One would think that we would learn from one blowout to another, and that our record of blowouts in terms of their prevention and emergency response policies would improve with time. But clearly, the reverse is true.

Taking me back to John Culberson’s analogy between the Deepwater Horizon blowout and an aircplane disaster. Just because one plane falls out of the sky, Culberson reasons, is not justification enough to ground all aircraft.

No, not all aircraft. No one is proposing that. Not all offshore oil rigs, either. Just the few tens of rigs that are drilling in the same deepwater environment that the Macondo well was spud in.

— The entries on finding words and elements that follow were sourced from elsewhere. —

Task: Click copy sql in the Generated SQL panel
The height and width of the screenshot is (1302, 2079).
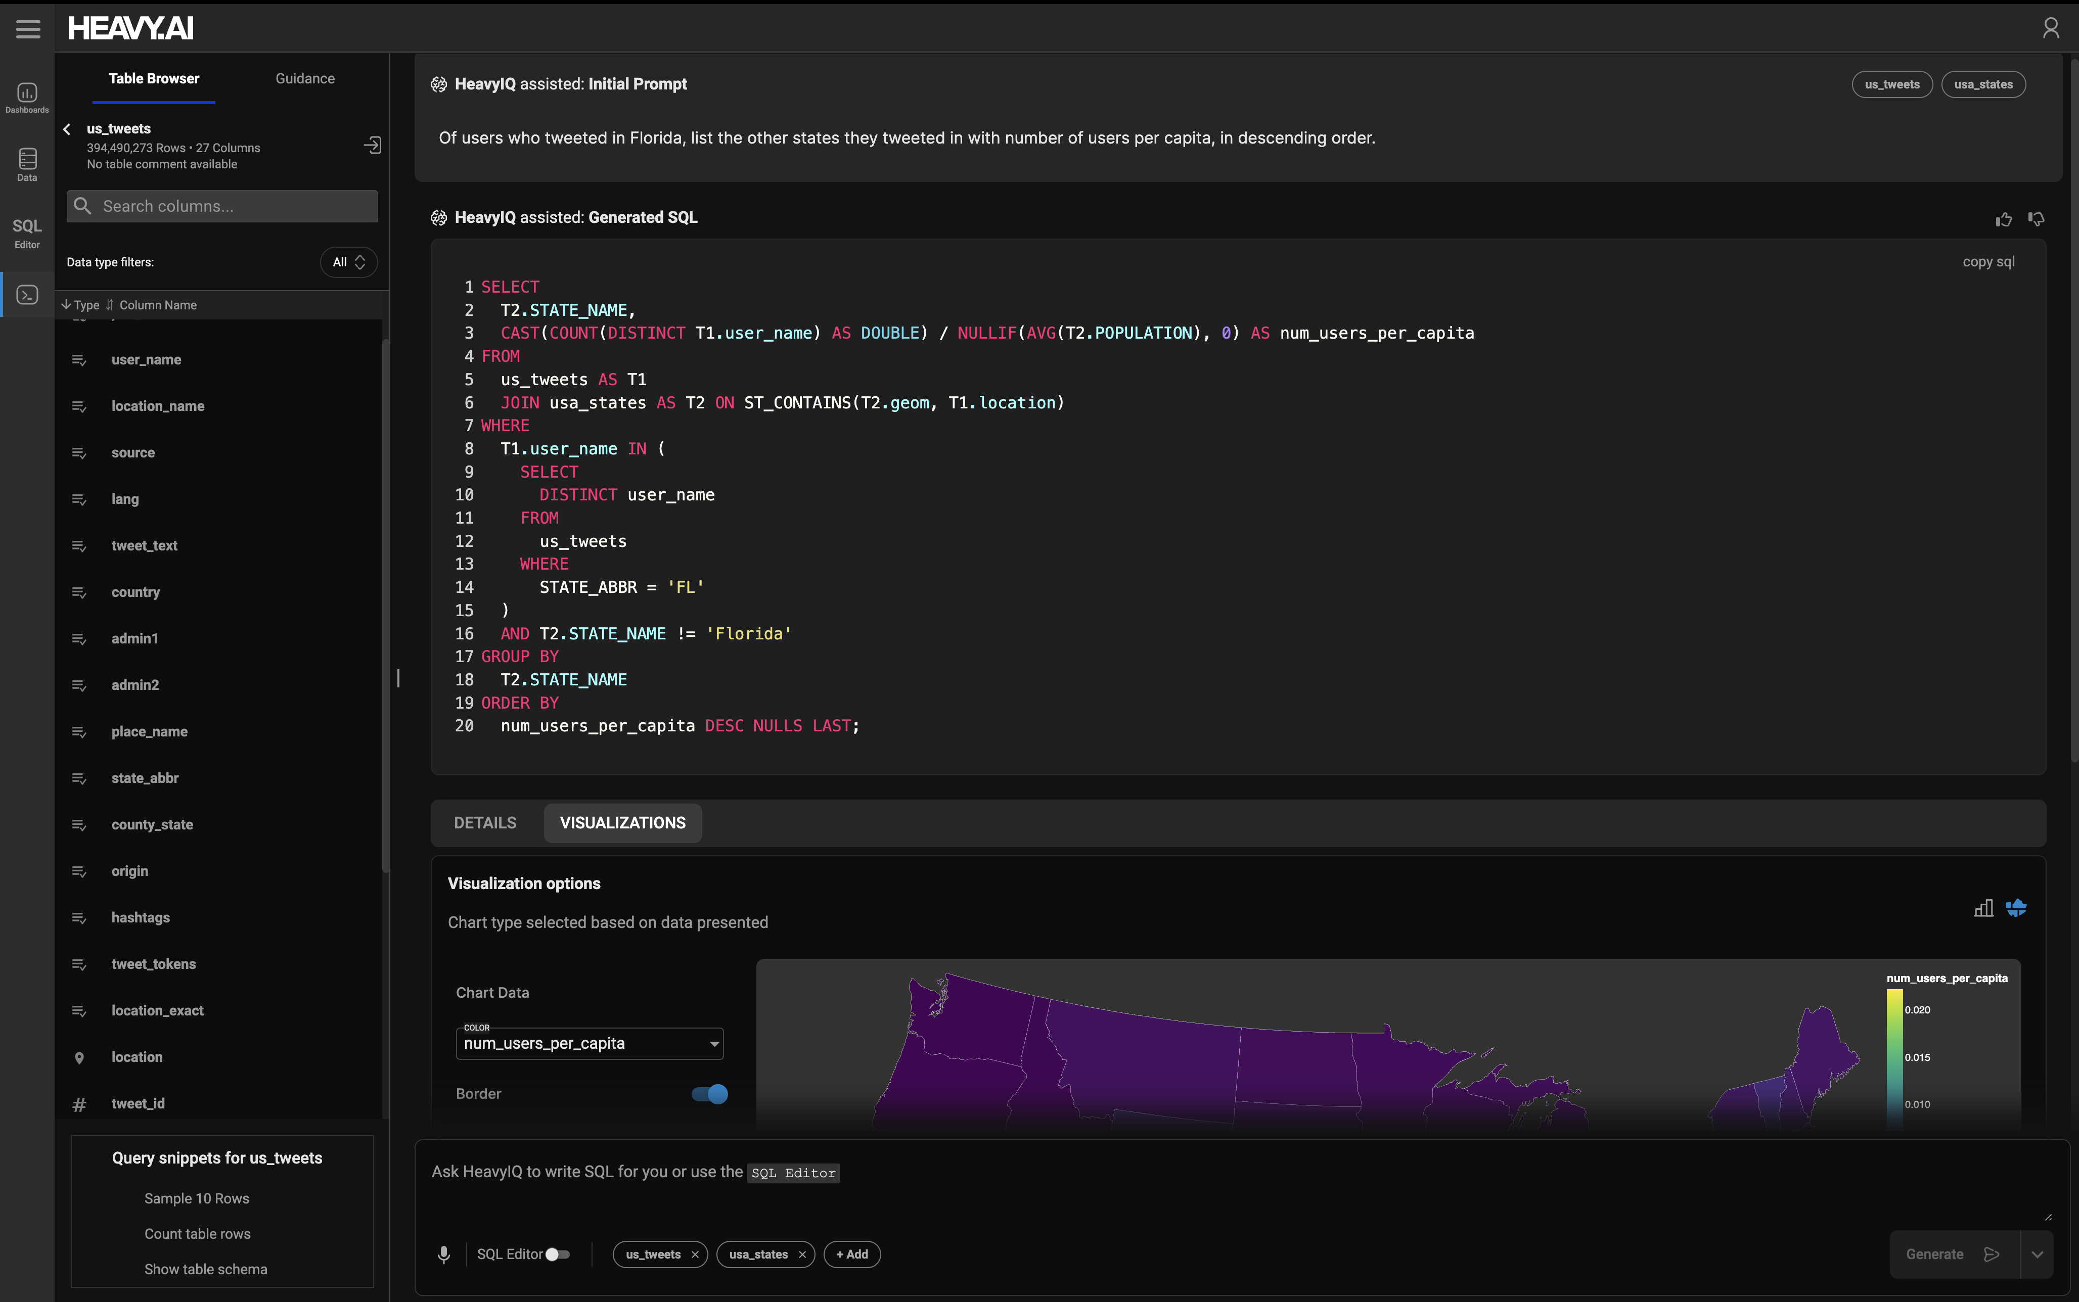Action: pyautogui.click(x=1988, y=261)
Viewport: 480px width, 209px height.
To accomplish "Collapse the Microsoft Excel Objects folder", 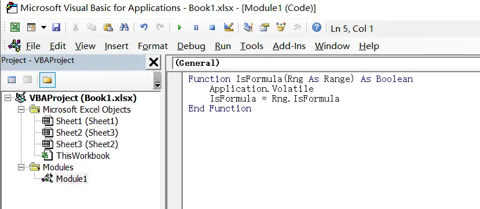I will 21,109.
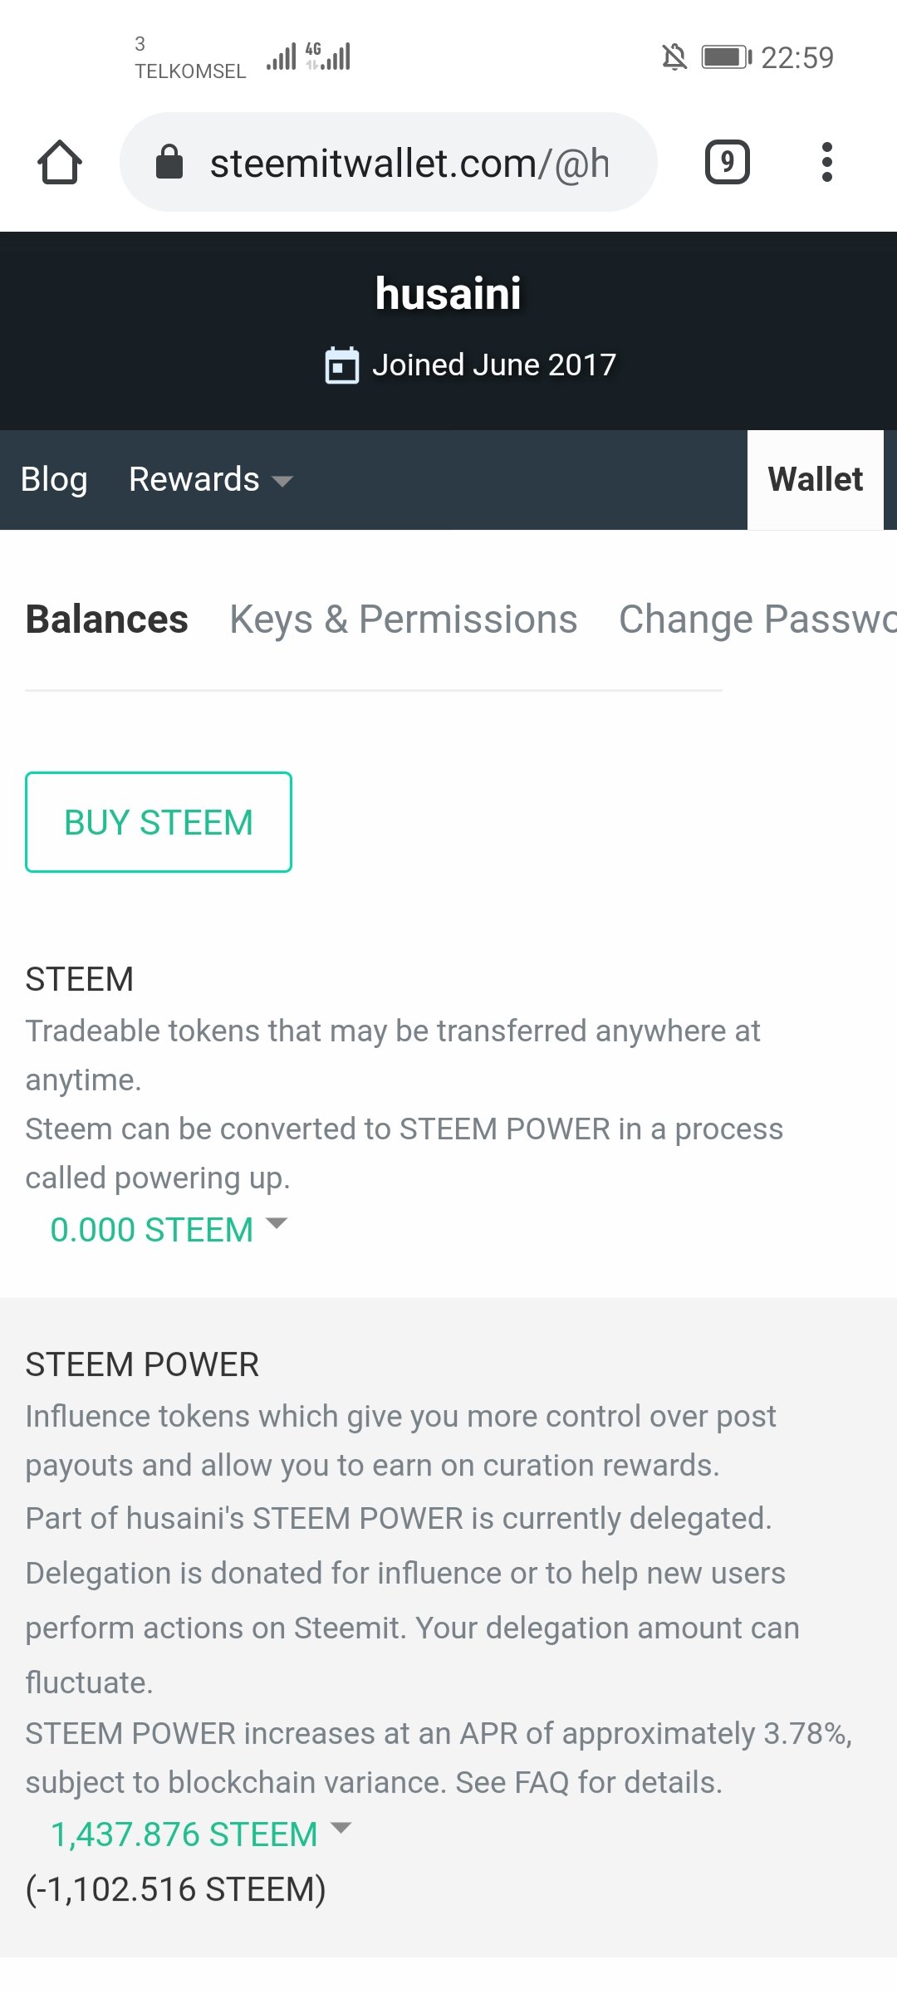Open the browser three-dot menu
This screenshot has height=1993, width=897.
click(826, 162)
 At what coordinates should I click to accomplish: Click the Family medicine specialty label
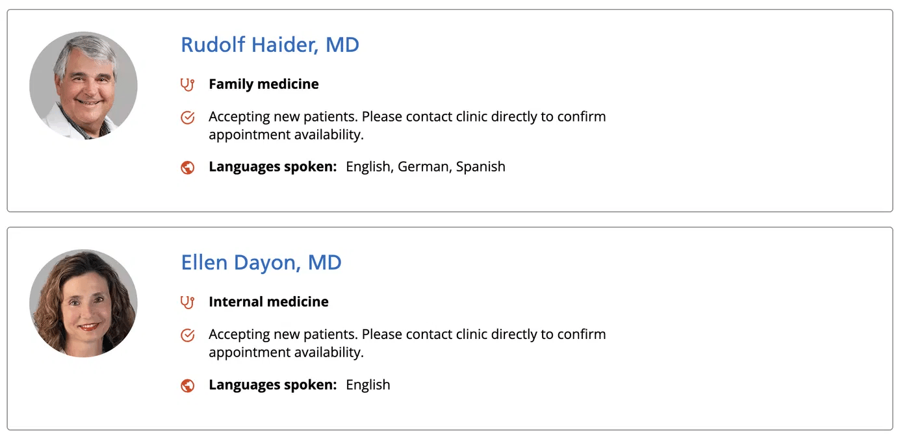[263, 84]
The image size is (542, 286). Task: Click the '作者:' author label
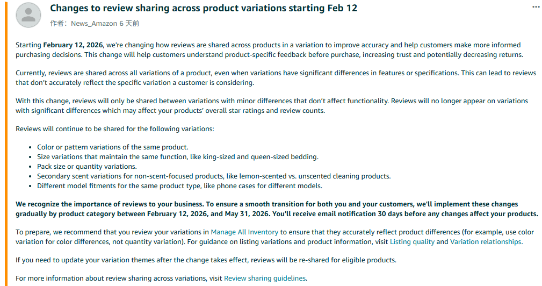[x=59, y=24]
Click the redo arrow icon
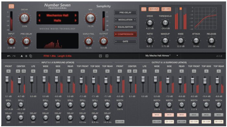Viewport: 227px width, 127px height. 14,56
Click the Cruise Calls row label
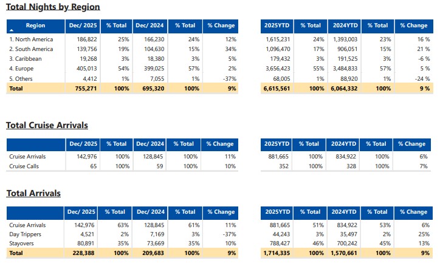The height and width of the screenshot is (269, 440). pos(26,166)
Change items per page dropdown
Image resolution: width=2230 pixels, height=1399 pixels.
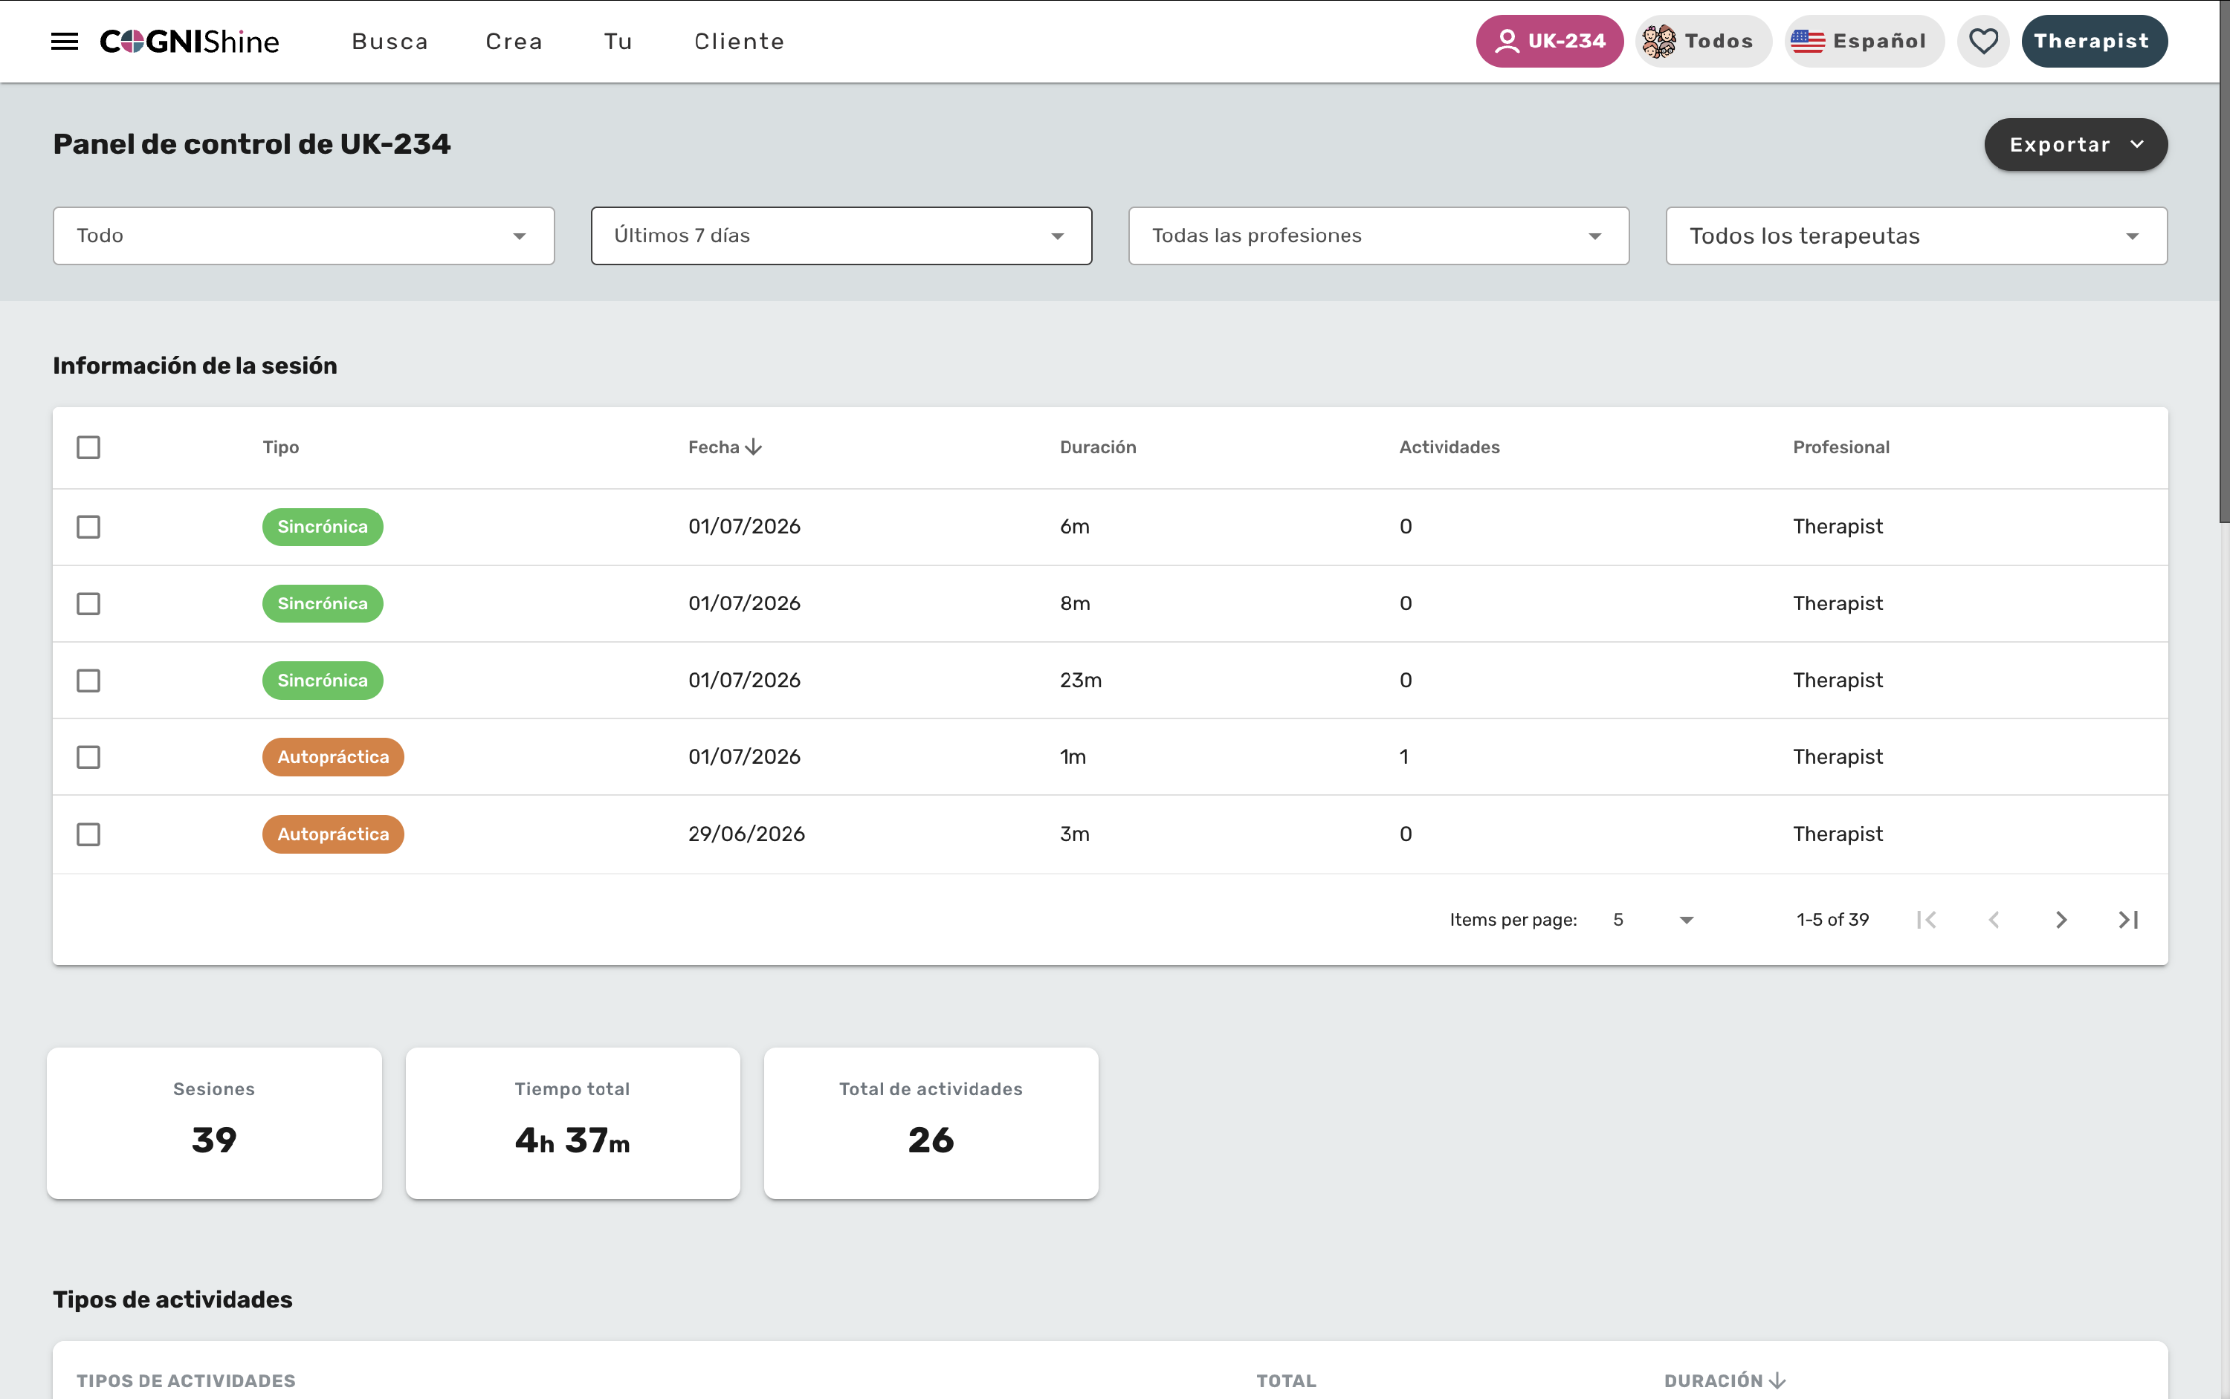1653,920
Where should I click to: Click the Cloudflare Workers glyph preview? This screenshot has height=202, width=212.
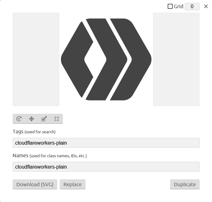point(106,60)

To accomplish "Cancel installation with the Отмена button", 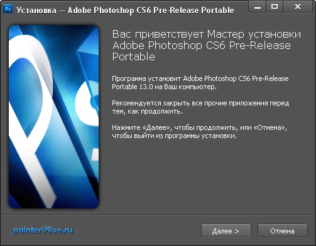I will coord(283,231).

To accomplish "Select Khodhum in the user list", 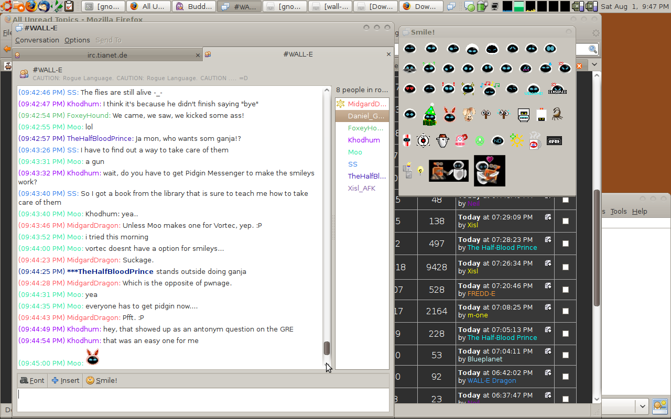I will pos(364,140).
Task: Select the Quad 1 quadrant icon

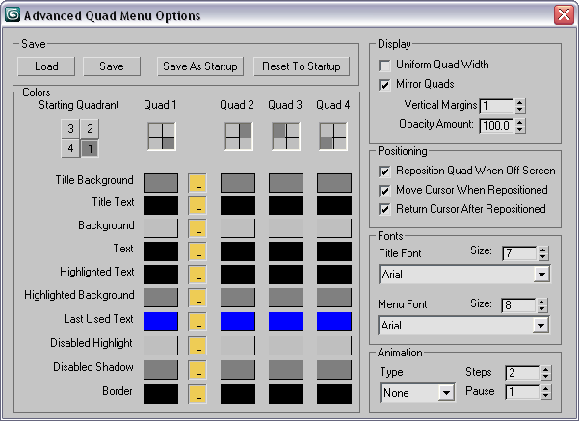Action: 162,137
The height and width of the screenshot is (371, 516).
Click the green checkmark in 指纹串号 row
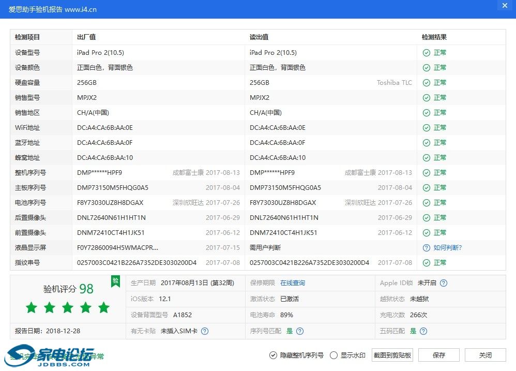coord(427,263)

OK, so according to Culberson’ analogy, one plane fell out of the sky. And to-date, we don’t have all the answers to why that happened. But according to Culberson, we can’t jeopardize the jobs of pilots, flight attendants and ground crews just because one plane falls out of the sky. Even if we don’t know why it happened.

My only question to Culberson then is this: how many need to fall out of the sky before we need to stop and ask why that happens? Obviously, it’s not one.


But more to the point, how many millions of barrels of oil do we allow to flow into the Gulf before we are allowed by economics and concerns about jobs in the oil industry to stop and ask how we can prevent that from ever . . . ever . . . happening again?